# Text section
::::
We should probably send out the word to Universities and
trade schools. There have to be classes in "SQA Automation"
that need challenging and rewarding "real world" assignments.
(And my call for the "adopt a man page" project is still
floating around, too).

This would give a users of a new kernel some assurance that
this kernel works on *their* mixture of hardware.

We'd also like a couple hundred (thousand) DejaGNU scripts
for various of applications. We might have a massive
./configure script that finds various packages that are
installed on the testbed system (elm, fractint, PostgreSQL,
etc) and run suites of reqressions one each of those.

This would give the users of a new kernel some assurance that
it works with *their* software.

(One might ask how much value we all get back from them.
Given the large number of configuration options in the Linux
kernel -- I've been amazed for years that I can more or less
arbitrarily select a set of options and get a running
kernel out of it. I'd hate to see a dependency tree of all
the options, and I'm fascinated that various drivers are
stomping all over one another, all the time).

Another thing that I think would be very cool is if a few
organizations -- the ones that really have a strategic
interest in Linux -- were to devote a few machines to
full time regression testing. Have these machines run
an automated process that builds many different kernels
(spanning the tree of available compile time options) and
having small isolated networks of these hammering on
one another.

> Recommendation:
>
> For 2.2: Freeze, fix the bugs and get things out ASAP before trying any
> new ideas that will break things again. It will be difficult to get 2.2.X
> accepted since most people by this time are mostly satisfied with 2.0.X
> kernels and have developed patches for 2.0.X if they need more
> functionality.
::::
# Data provided
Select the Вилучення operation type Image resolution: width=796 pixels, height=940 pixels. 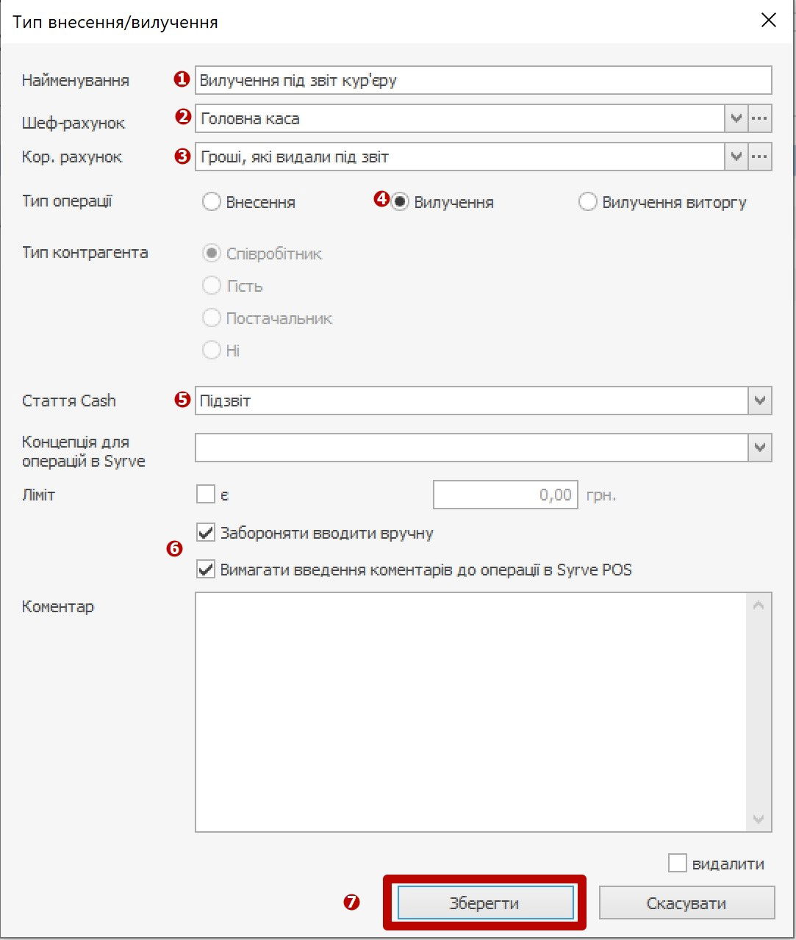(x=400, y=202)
::::
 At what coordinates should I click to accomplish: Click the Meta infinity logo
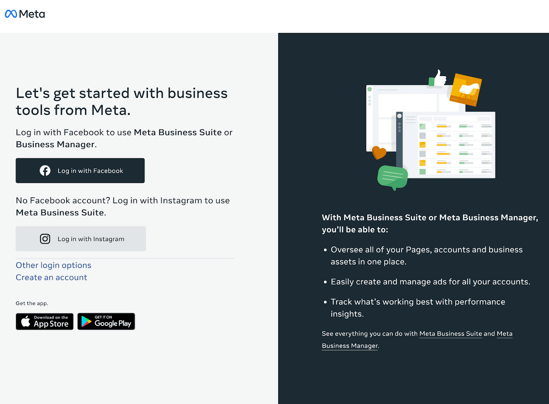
::::
# Set tasks
• 1. In the Linux kernel testing post, the quoted recommendation predicts that 2.2.X will be hard to get accepted. Explain why, using only the reason the post gives.
• 2. Answer these questions about the Linux kernel testing post:
(a) Where does the writer suggest sending out the word first?
(b) Which installed packages are named as examples that the large ./configure script might find?
(c) Which organizations does the writer hope will devote machines to full-time regression testing?
• 3. Translate this sentence from the Linux kernel testing post into Spanish: "This would give the users of a new kernel some assurance that it works with *their* software."

# Answers by task
• 1. Most people are already mostly satisfied with the 2.0.X kernels. Those who needed more functionality have developed patches for 2.0.X.

• 2.
(a) To universities and trade schools.
(b) Elm, fractint and PostgreSQL.
(c) The ones that really have a strategic interest in Linux.

• 3. Esto daría a los usuarios de un nuevo kernel cierta garantía de que funciona con *su* software.